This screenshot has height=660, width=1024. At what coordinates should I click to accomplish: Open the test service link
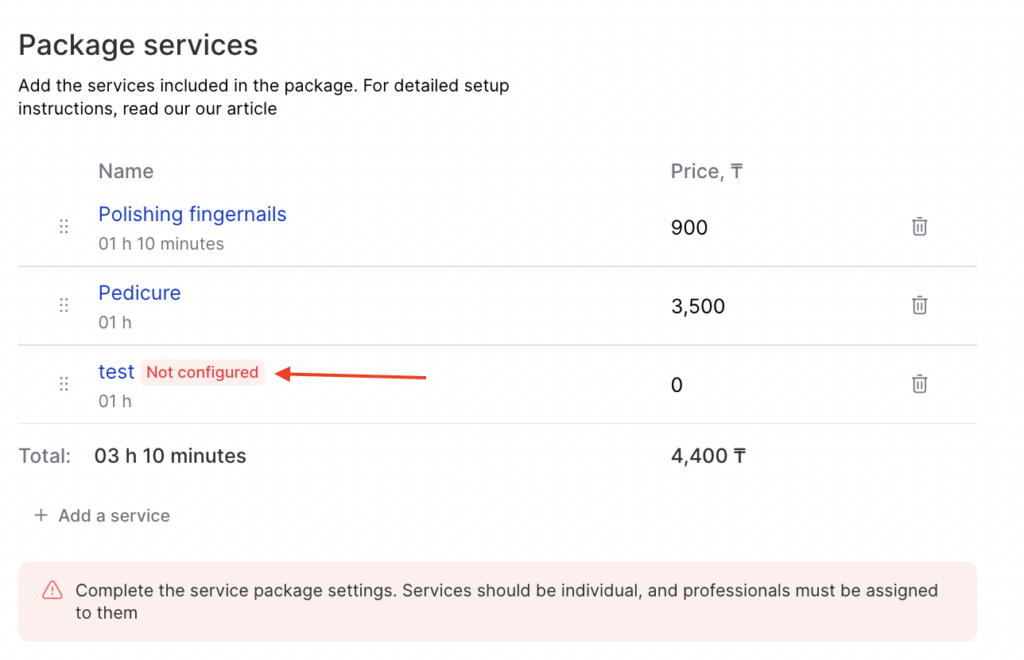(116, 372)
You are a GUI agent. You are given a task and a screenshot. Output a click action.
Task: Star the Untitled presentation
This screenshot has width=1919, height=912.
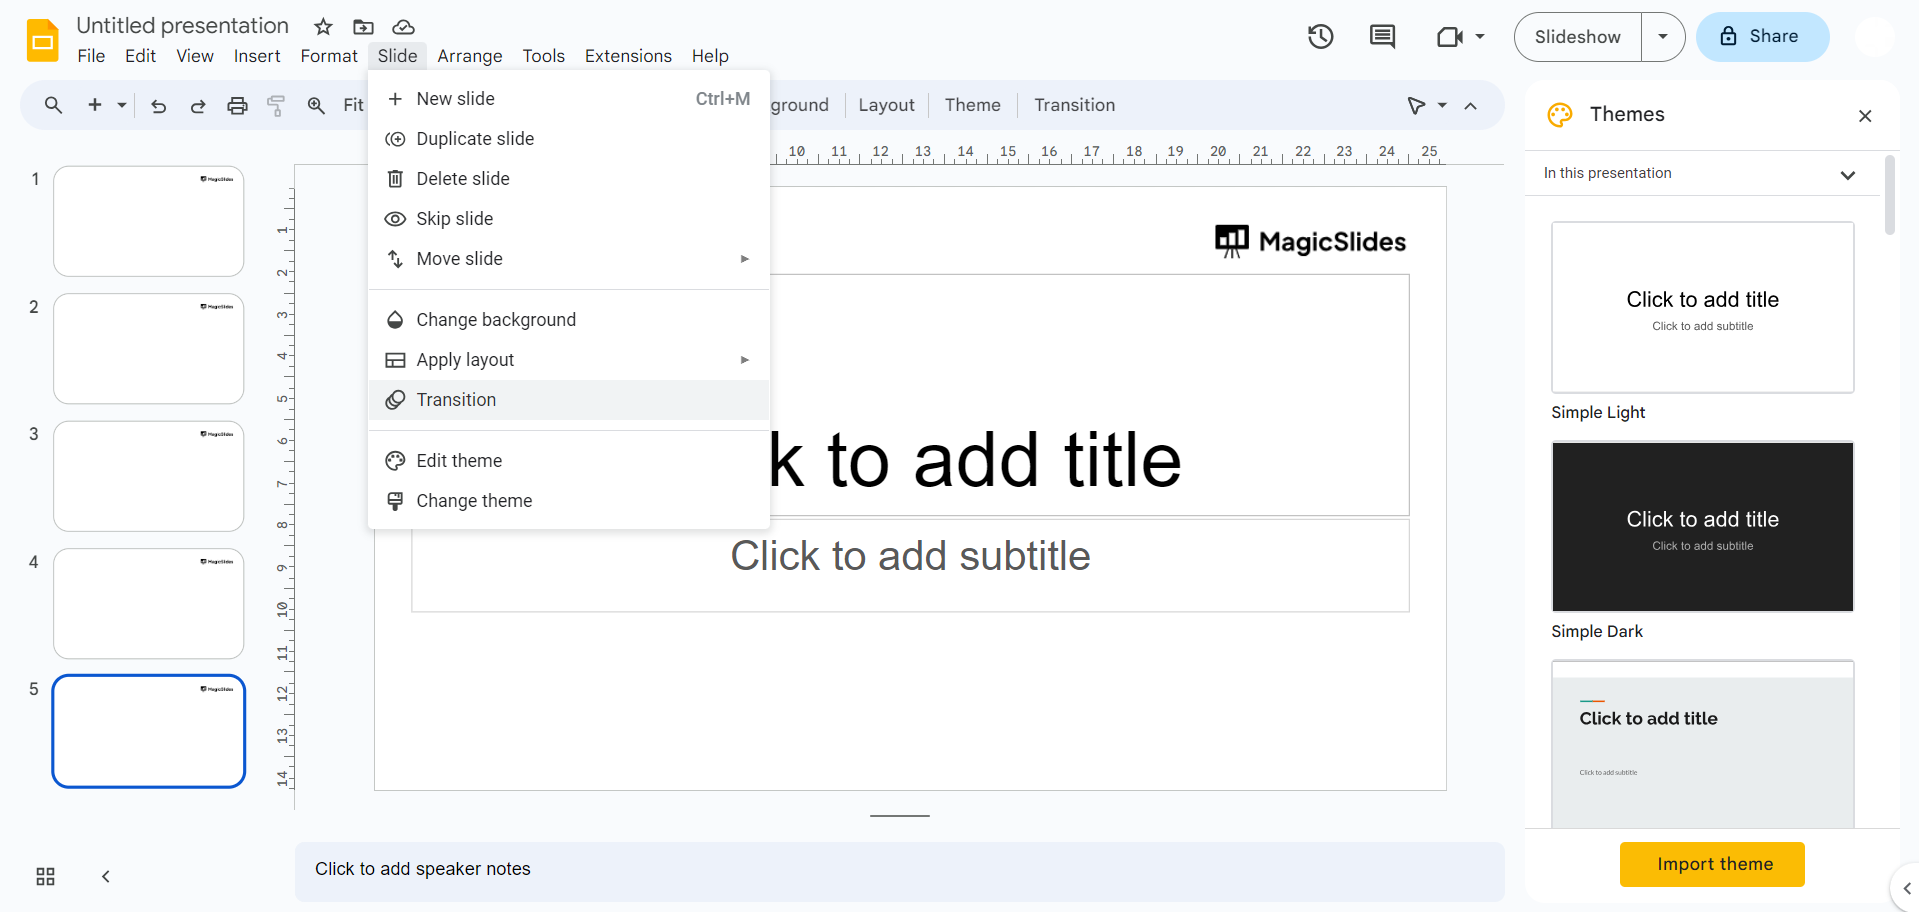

★ ★ ★

Assigned task:
All that should appear in the response is the run of lines from the one with "Task: Star the Untitled presentation" through the final line of the records, restated exactly, with pictures omitted.

Response box:
Task: Star the Untitled presentation
This screenshot has width=1919, height=912.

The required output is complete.